INSTRUCTIONS TO FOLLOW
Reproduce the listing with every instance of "screenshot" changed to "screen capture" and all other text left the same. Leave the pictures out of your answer.

━━━━━ DATA SUPPLIED

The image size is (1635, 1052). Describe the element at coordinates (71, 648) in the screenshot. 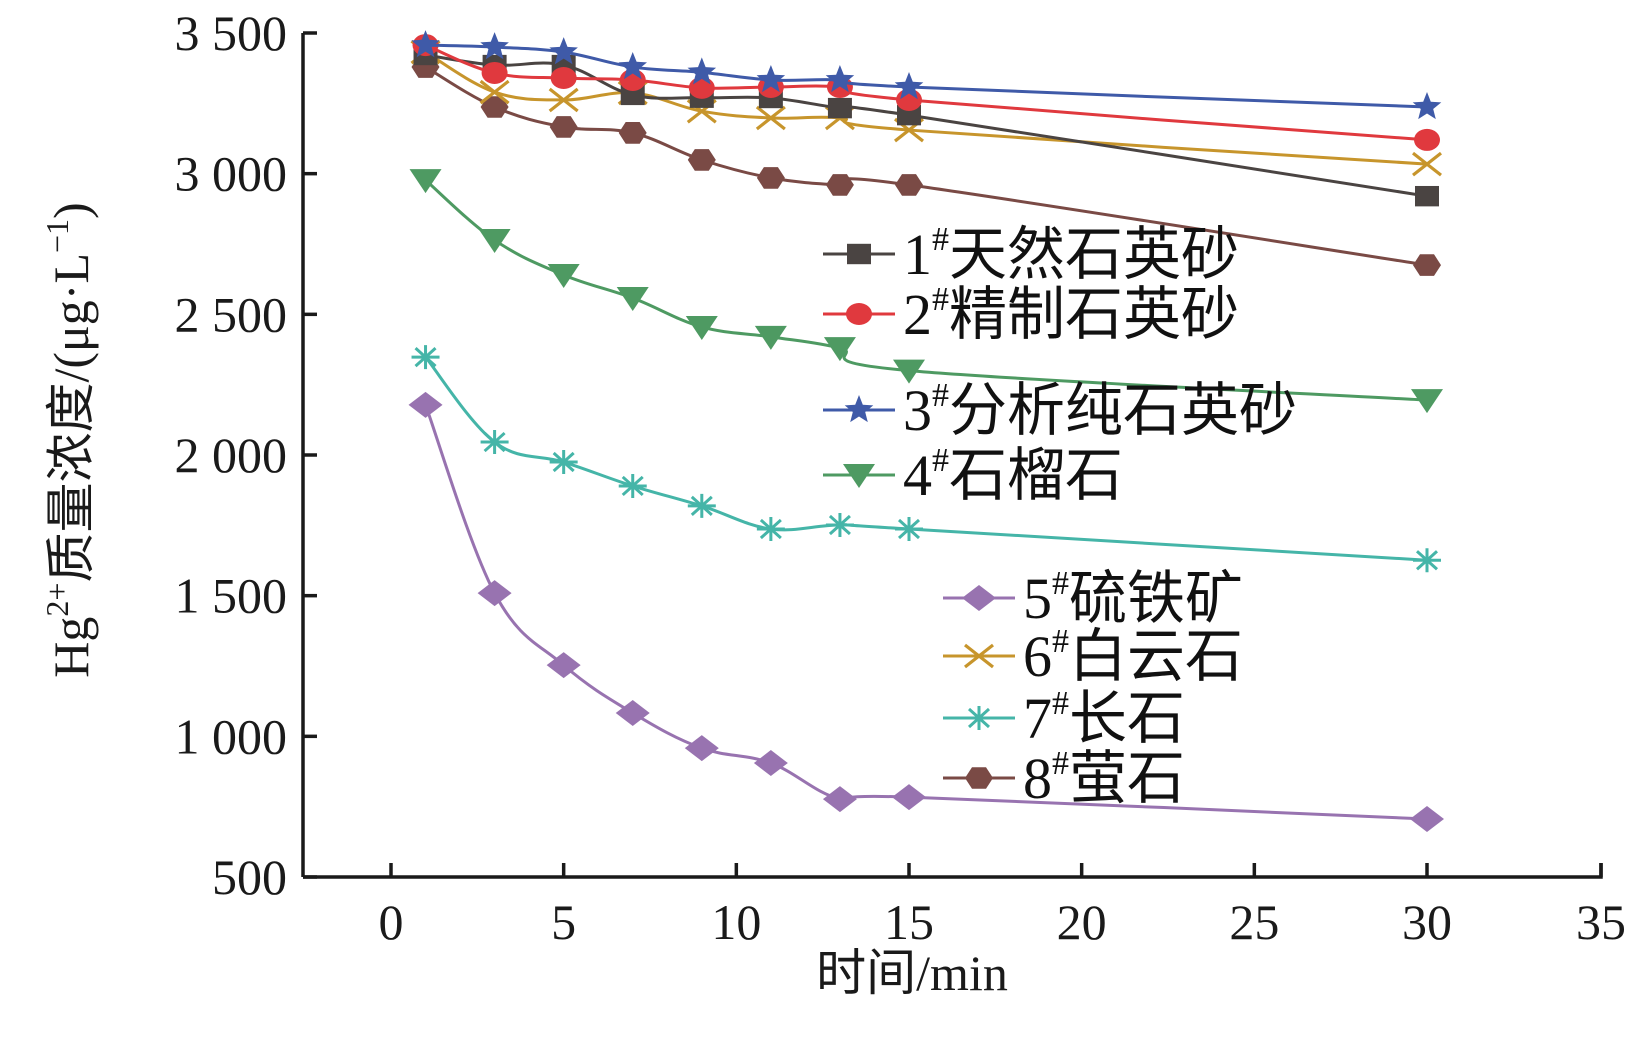

I see `y-axis-title-main: Hg` at that location.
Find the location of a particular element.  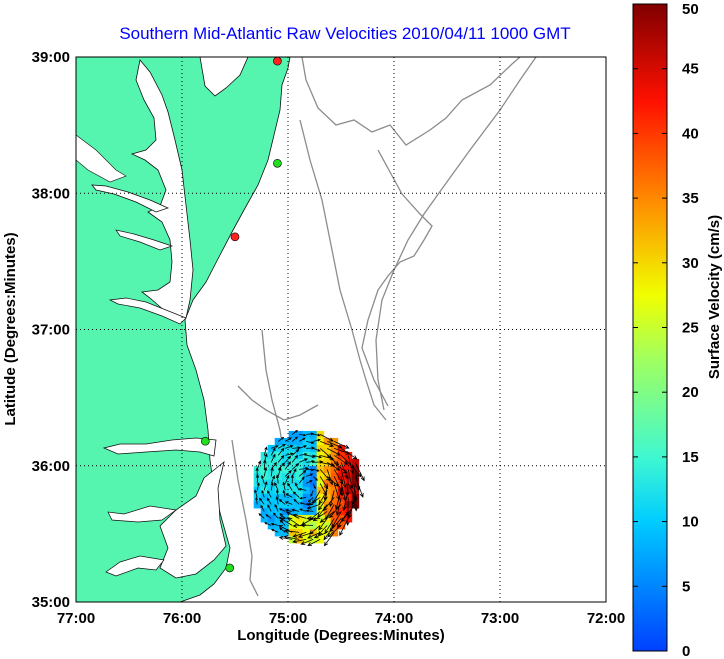

x-tick-label: 76:00 is located at coordinates (182, 618).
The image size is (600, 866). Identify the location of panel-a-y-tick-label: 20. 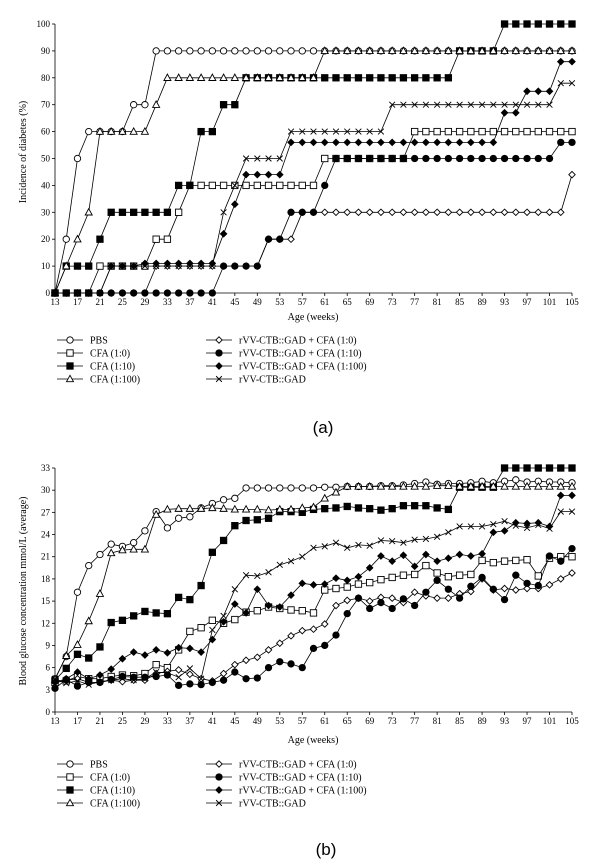
(46, 239).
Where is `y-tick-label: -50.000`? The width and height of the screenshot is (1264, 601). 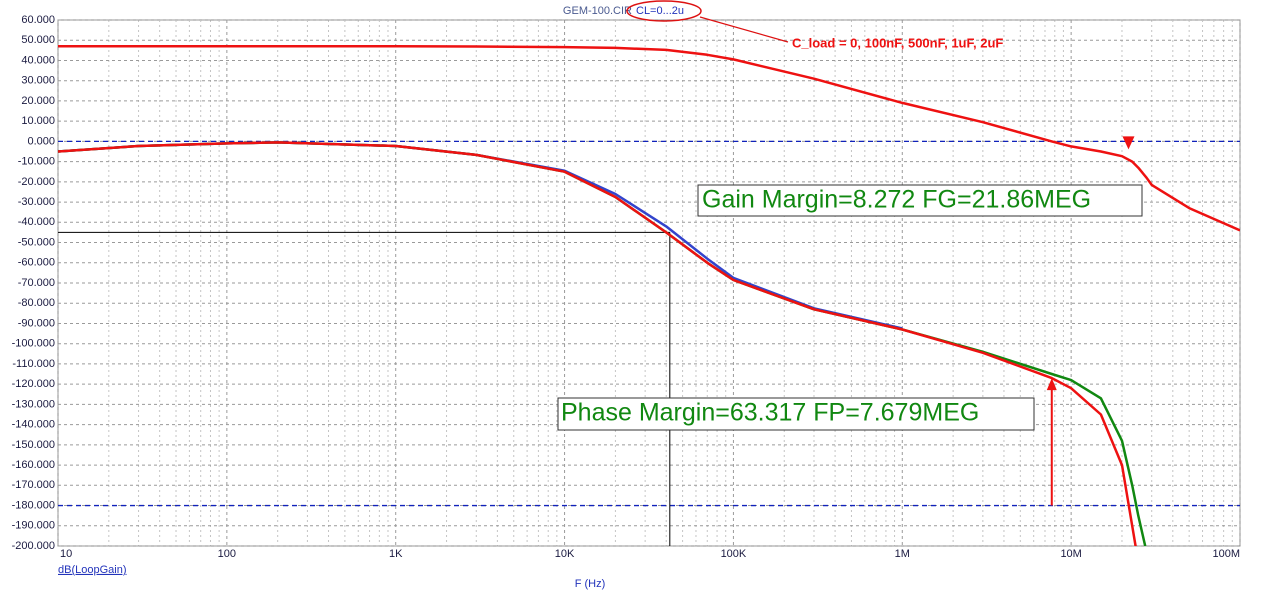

━━━━━━━━━━

SOLUTION TO THIS TASK
The image size is (1635, 1052). Describe the element at coordinates (71, 648) in the screen capture. 

I see `y-axis-title-main: Hg` at that location.
Find the location of a particular element.  

x-tick-label: 76:00 is located at coordinates (182, 618).
The image size is (600, 866). Identify the location of panel-a-y-tick-label: 20. 
(46, 239).
Where is `y-tick-label: -50.000`? The width and height of the screen capture is (1264, 601). 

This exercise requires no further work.